The Nightwalkers:
Drusus, Jecovons, Benn, Ismael, Lydia and Two Maids

By Allison Golomb; edited by Katherine Hermes

In the colonial era taverns were the center of a town’s political and social life. Today “tavern” is just another word for a bar or restaurant, but in the past it was an inn that served food and drink to both locals and travelers who stopped in to spread news and gossip.[1] Business dealings occurred there as well.[2] Merchants sold and bartered some of their goods and bills of sale records were kept there. Town officials hung new ordinances and laws on the buildings’ walls, as taverns were popular places.[3] Laws banned tavern owners from serving Indians and blacks, though some did so anyway.

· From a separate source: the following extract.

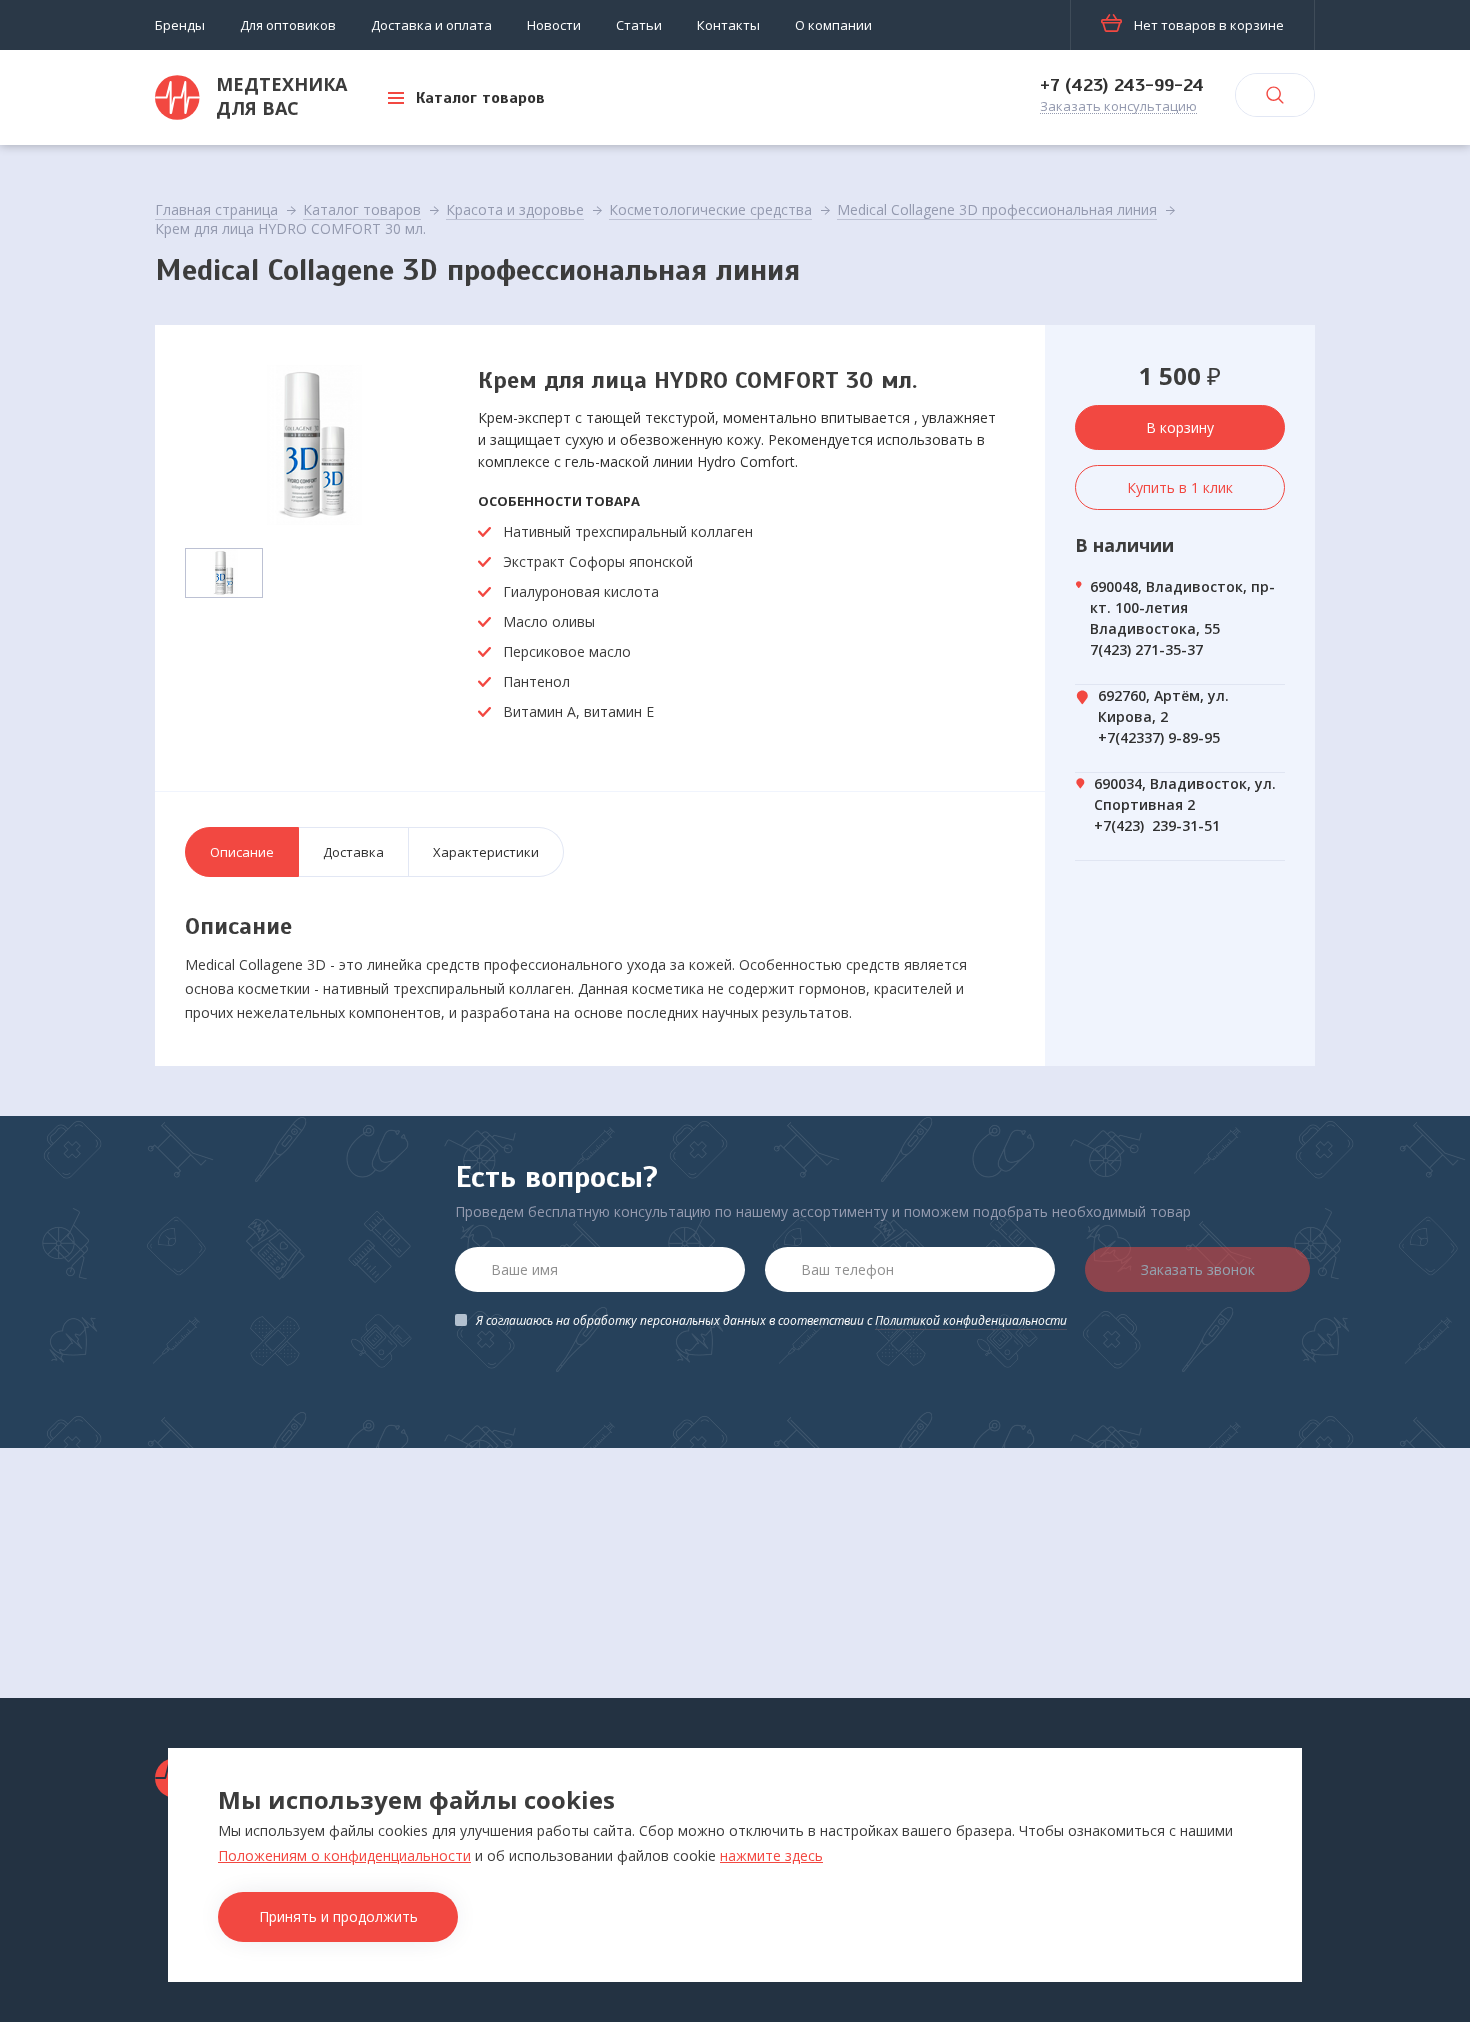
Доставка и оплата (431, 25)
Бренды (180, 25)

Most Natives and Africans, though, had to find their social enjoyment outside of taverns.

Drusus Charged with Nightwalking, Nov. 27th, 1710 Hartford, CT

In November of 1710, a group of indentured Indians and enslaved Africans was arrested for “night-walking” and causing a disturbance. One of the nightwalkers, a Native man named Drusus, belonged to Jonathan Bunce. Not long before, Drusus had been willed to Bunce by his father-in-law, Zechariah Sanford, along with a white indentured servant or apprentice named James Jarrell. Now Drusus and the other night-walkers were being tried at a court held in the Bunce tavern at the corner of King Street (now Main) and Central Row, across from the meetinghouse.[4] Along with Drusus, the sheriff arrested “Joseph Bull’s Indian man named Jecovons, Samuel Howard’s Indian man named Benn, Nathaniel Hooker’s Negro man named Ismael, an Indian woman named Lydia (a widow), Mr. Caleb Watson’s Negro maid and William Washington’s Negro maid.”[5] Noticeably, James Jarrell was absent from the group of offenders. The arrest tells us a great deal about how enslaved and indentured people formed community.

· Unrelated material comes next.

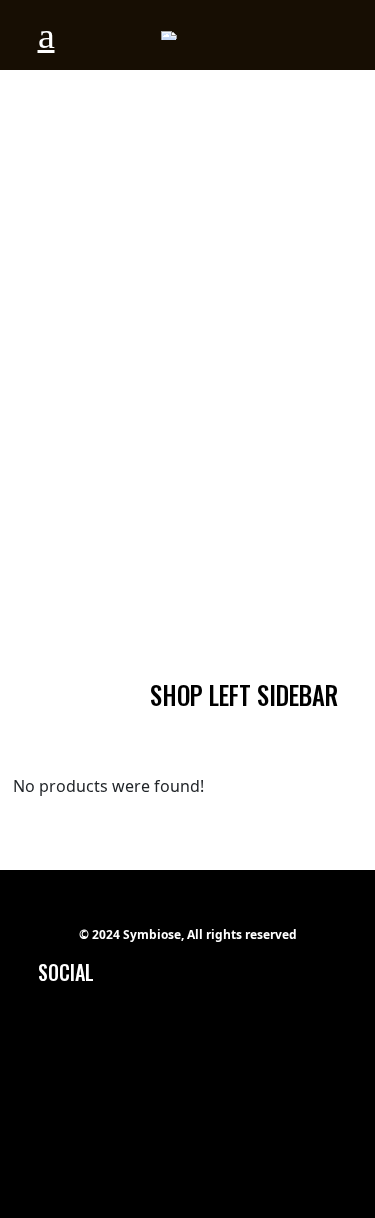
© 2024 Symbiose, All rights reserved (188, 934)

Jonathan Bunce was married to Susannah Sanford (also spelled Sandford), and Bunce had inherited his tavern from his father-in-law, Lieutenant Zachariah Sanford, who had also leased it to the Colony for its court hearings.[6] Bunce’s sister was married to Samuel Howard, Benn’s master, who lived at the intersection of King (Main) and Elm Streets. Benn had been in trouble before for threatening Thomas Andrews with a knife. Caleb Watson, the school teacher in Hartford until 1705, lived near the schoolhouse on Main Street, near the tavern. Joseph Bull, Samuel Howard and Robert Sanford all owned the same piece of property, which they passed on seriatim to one another.[7] The masters and mistresses of the accused night-walkers were also in a close circle of kinship and friendship.

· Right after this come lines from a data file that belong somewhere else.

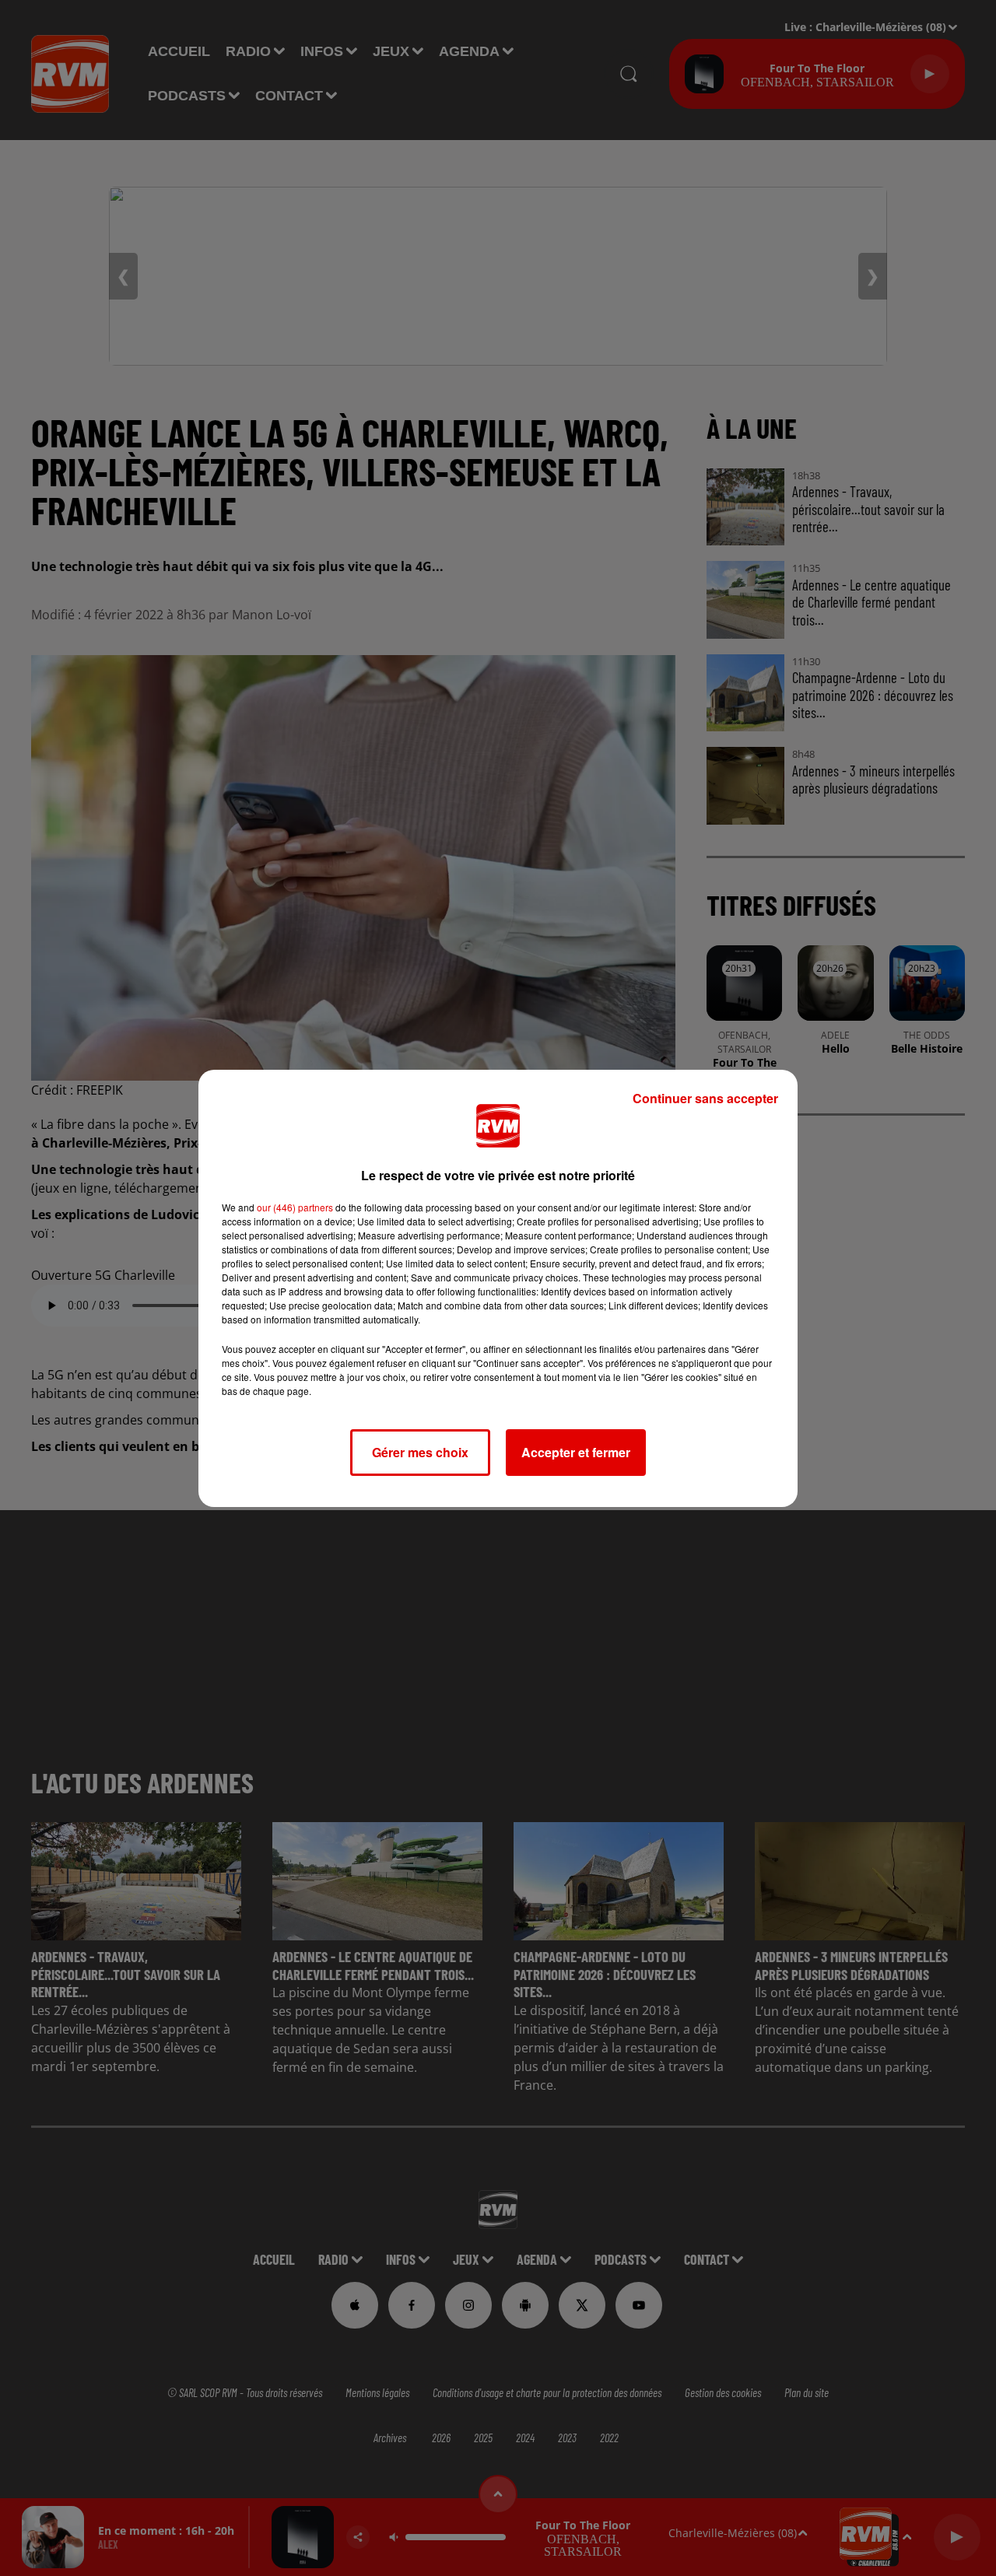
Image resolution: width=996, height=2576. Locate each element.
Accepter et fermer (575, 1452)
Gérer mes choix (420, 1452)
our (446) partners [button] (295, 1207)
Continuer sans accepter (705, 1098)
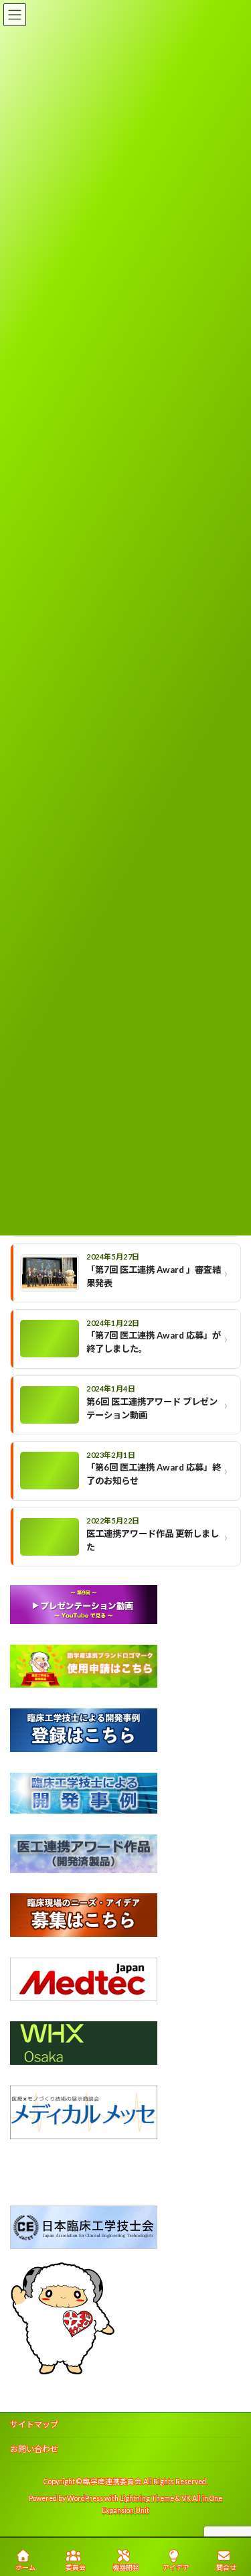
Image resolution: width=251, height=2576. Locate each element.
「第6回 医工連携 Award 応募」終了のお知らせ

Shortly after Jonathan inherited Drusus and the tavern, the court moved to Caleb Williamson’s tavern.  Court proceedings stayed at Williamson’s Tavern for a short period of time until a permanent State House was built.[8] The Bunce family later owned another tavern, The Black Horse (also known as Flagg’s Tavern), which was widely known in the surrounding area.[9] The mingling of indentured, enslaved and free people of color was not an unusual event in Hartford. They formed friendships, intermarried and sometimes they got a little wild and had a party together in the streets of Hartford. Yet their relationships were neither random nor freely chosen. Their ability to associate with one another often depended on their masters’ and mistresses’ own networks. And for any fun they had, they often paid dearly.




[1]William DeLoss Love, The Colonial History of Hartford Gathered from the Original Records, (Hartford: William DeLoss Love, 1914 ), 96.

[2] Steven Struzinski “The Tavern in Colonial America,” The Gettysburg Historical Journal 1, Article 7 (2002), 31.

[3]George L. Clark, A History of Connecticut: Its People and Institutions (New York: The Knickerbocker Press, 1914), 256.

[4] Marion H. Grant, In and About Hartford: Tours and Tales (Hartford: Connecticut Historical Society, 1978), 18; Charles William Manwaring, comp., A Digest of the Early Connecticut Probate Records, Hartford District, 1700-1729, vol. II (Hartford: RS Peck & Company, 1904), 288.

[5]Miscellaneous Papers, 1635-1789, Connecticut Archives Index. No. 31., accessed on Sept. 14, 2018,

[6]Love, The Colonial History of Hartford, 139, 235.

[7] Hartford Land Records, vol. 1: 111, 234, 481, 484; vol. 2: 89.

[8] Clark, A History of Connecticut, 59-60, 256.

[9] Love, The Colonial History of Hartford, 81.